Update: A commenter has noted that the book scans done by Kirtas Books are much better than those done by Google. If that’s true, then I may have been too quick to assume that I wouldn’t order from Kirtas unless I couldn’t get something from Google. I should order some books from both Kirtas and the Espresso Book Machine and compare them. (I stand by my criticisms of the Kirtas Books website, and its limited search capabilities don’t compare to Google Book Search. The long wait to have a book scanned is still a problem, as I’m usually under time pressure when doing research for others.)

Unlike Jeff Bezos, I love the physical book

I live my life surrounded by books. My husband and I have thousands of them, old and new, in bookcases covering the walls of nearly every room of our house.

Our books are more than just texts. They are artifacts that express who we are and what’s important to us. They are time capsules that can take us back to a particular memory or moment in time. They are symbols of our relationships– with each other, with friends, and with the authors who inscribed their books to us. They are unique, collaborative works of art, a marriage of ideas, language, typography, illustration, and design.

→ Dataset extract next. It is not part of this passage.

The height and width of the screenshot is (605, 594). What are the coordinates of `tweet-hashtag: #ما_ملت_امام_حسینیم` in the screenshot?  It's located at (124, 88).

Yes, physical books are heavy and sometimes awkward to handle in bed, but they do have certain advantages over ebooks. They can be read anywhere, anytime, without a special device– no worries about breaking or losing your reader or the batteries dying. There are no problems with formatting, DRM, technological obsolescence, or preservation for future generations. When I am finished reading a book, I can give it to my husband to read, donate it to my local library, or sell it and use the money to buy more books. When doing research, I can have multiple books open in front of me at the same time and easily browse through them.  (Browsing is very different from searching, and it often leads to unexpected and valuable discoveries. Format has an influence on the reading experience and the way we find and process information.)

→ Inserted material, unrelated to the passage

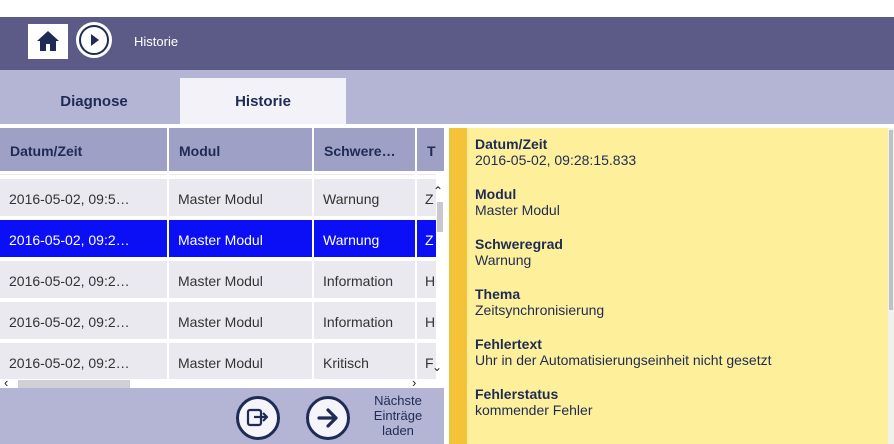  Describe the element at coordinates (447, 8) in the screenshot. I see `top-strip` at that location.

I am not anti-ebook– I would love to have a Kindle DX if I could afford one. It would be a pleasure to travel with a Kindle instead of bag full of books, or to be able to download digital books instantly. But ebooks could never completely replace all of my physical books. I can’t replicate on a digital reader the experience of browsing through a facsimile of Shakespeare’s First Folio or a book with beautiful illustrations or photographs, or reading a colorful children’s picture book with my niece and nephew. I wouldn’t be able to share books I love or useful reference works with Matt unless we both have readers and there aren’t DRM restrictions on the works. And I just can’t imagine not having a bookcase filled with every different edition and translation of my husband’s novels, with their colorful and wildly different dust jackets, or the books inscribed to us by our author friends.

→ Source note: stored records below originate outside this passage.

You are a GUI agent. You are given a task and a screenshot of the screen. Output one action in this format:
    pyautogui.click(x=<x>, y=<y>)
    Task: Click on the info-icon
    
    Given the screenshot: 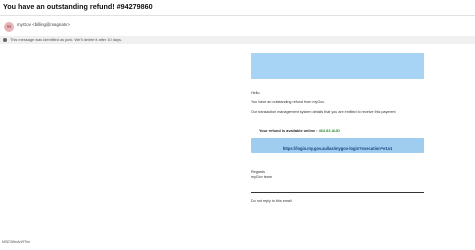 What is the action you would take?
    pyautogui.click(x=5, y=40)
    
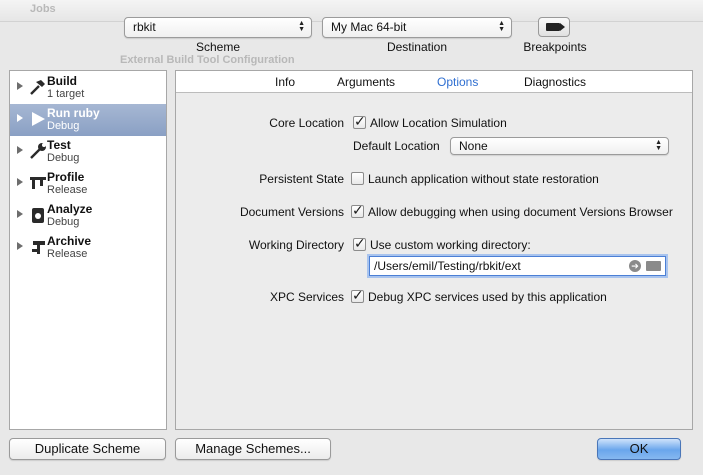 The width and height of the screenshot is (703, 475). Describe the element at coordinates (88, 88) in the screenshot. I see `sidebar-item-build: Build 1 target` at that location.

There are books you just want to read, and there are books you want to collect. Physical books and ebooks have different advantages and disadvantages, so there shouldn’t be a fight to the death between the two formats– there’s room for both. It would be great to always have both available and be able to choose each book in whichever format would be best for the individual reader. And I can see a lot of situations where I’d want both. I love the beautifully designed and illustrated first edition of Quicksilver that Neal Stephenson inscribed to me and Matt, but it would be great to also have a digital copy of the text to read on vacation, as his books weigh a ton. If I had a Kindle, the first things I’d download would be my favorite public domain works, like Pride and Prejudice and Jane Eyre and the works of Shakespeare, but they wouldn’t replace my physical copies. The real danger to someone like me is that the instant access Kindle gives me to thousands of books, old and new, would be hard to resist.

Why do Jeff Bezos and others who have fully embraced the ebook feel it necessary to dismiss or trash the physical book? Given the state of publishing and the rising influence of digital natives, I can’t help but worry about the future of not only the physical book, but also bookstores and author readings/signings, which help connect authors with readers, and readers with authors.